The Virtual Pub
Come Inside... => The Snug => Topic started by: Nick on December 18, 2007, 12:17:42 PM
-
Look innocent.
-
I am.
-
Good man.
-
whistle:
-
I don't think he's noticed, so just act normal and we should be OK.
-
tunble:
-
I am normal. No need to act. What are you implying?
-
Being normal is nothing to boast about, and in any case I doubt you are
-
Being normal is nothing to boast about, and in any case I doubt you are
eeek:
-
Shhhhhh!
He's looking this way. whistle:
-
Have you noticed that Wenchy was here, said nowt and then buggered off just before Barman appeared?
rubschin: You don't suppose???????????????????

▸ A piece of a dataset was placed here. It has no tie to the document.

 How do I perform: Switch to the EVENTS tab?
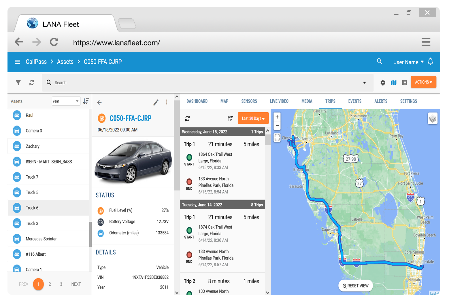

You never see them in the same room do you.
-
He hasn't noticed us yet. prolly pissed again. noooo:
-
He is also being very quiet. Do you think they/he/she has laryngitis?
-
rubschin:
-
eeek:
-
Hello Barman. All well?
-
Hello Barman. All well?
Um... I think so... rubschin:
-
Jolly good.
-
I've been out buying Xmas pressies for Mrs. Barman... whistle:
-
How are you going to top last years? lol:
-
How are you going to top last years? lol:
I can't... noooo:
-
Oh dear. noooo: So go on. PM me what you got her!
-
How are you going to top last years? lol:
What did he get her last year?
-
Nosey! Both of you.
Well ~~ what did she get last year?
-
Oh dear. noooo: So go on. PM me what you got her!
I can't... noooo:
-
I don't think he's noticed, so just act normal and we should be OK.
Ok quick someone hand Nick some teatowels and a microwave and the rest of you run around screaming waving your arms in panic. whistle:
-
Oh dear. noooo: So go on. PM me what you got her!
I can't... noooo:
You haven't actually bought anything yet have you? point:
-
Oh dear. noooo: So go on. PM me what you got her!
I can't... noooo:
You haven't actually bought anything yet have you? point:
Ye-es... whistle:
-
TELL ME THEN!!!!!
Or is it rude? redface:
-
TELL ME THEN!!!!!
Or is it rude? redface:
Noooo... nothing like that... noooo:
-
You realise BM will just say its rude now to throw you off the scent and hide the fact he hasnt got her anything yet point:
-
'prolly a Home Brew kit.
-
WELL WHAT IS IT THEN MAN!!!!
You'd think so wouldn't you GM, but noooo: point:
-
WELL WHAT IS IT THEN MAN!!!!
You'd think so wouldn't you GM, but noooo: point:
They are not rude...
OK?
-
They!!!!!!
We are getting somewhere. Keep it up Inspector Wench ~ he'll confess soon.
-
So what are THEY then?
-
Bloomers?
Gloves?
Socks?
-
Bloomers?
Gloves?
Socks?
No, no, no...
There are two, yes two pressies... whistle:
-
Shoes. One for each foot?
-
Shoes. One for each foot?
no ::)
-
Shoes. One for each foot?
no ::)
rubschin:
Underwear set.
-
Check.
My underwear is ready.
Now what?
-
It needs to be on the outside of your trousers to work properly! ::)
-
It needs to be on the outside of your trousers to work properly! ::)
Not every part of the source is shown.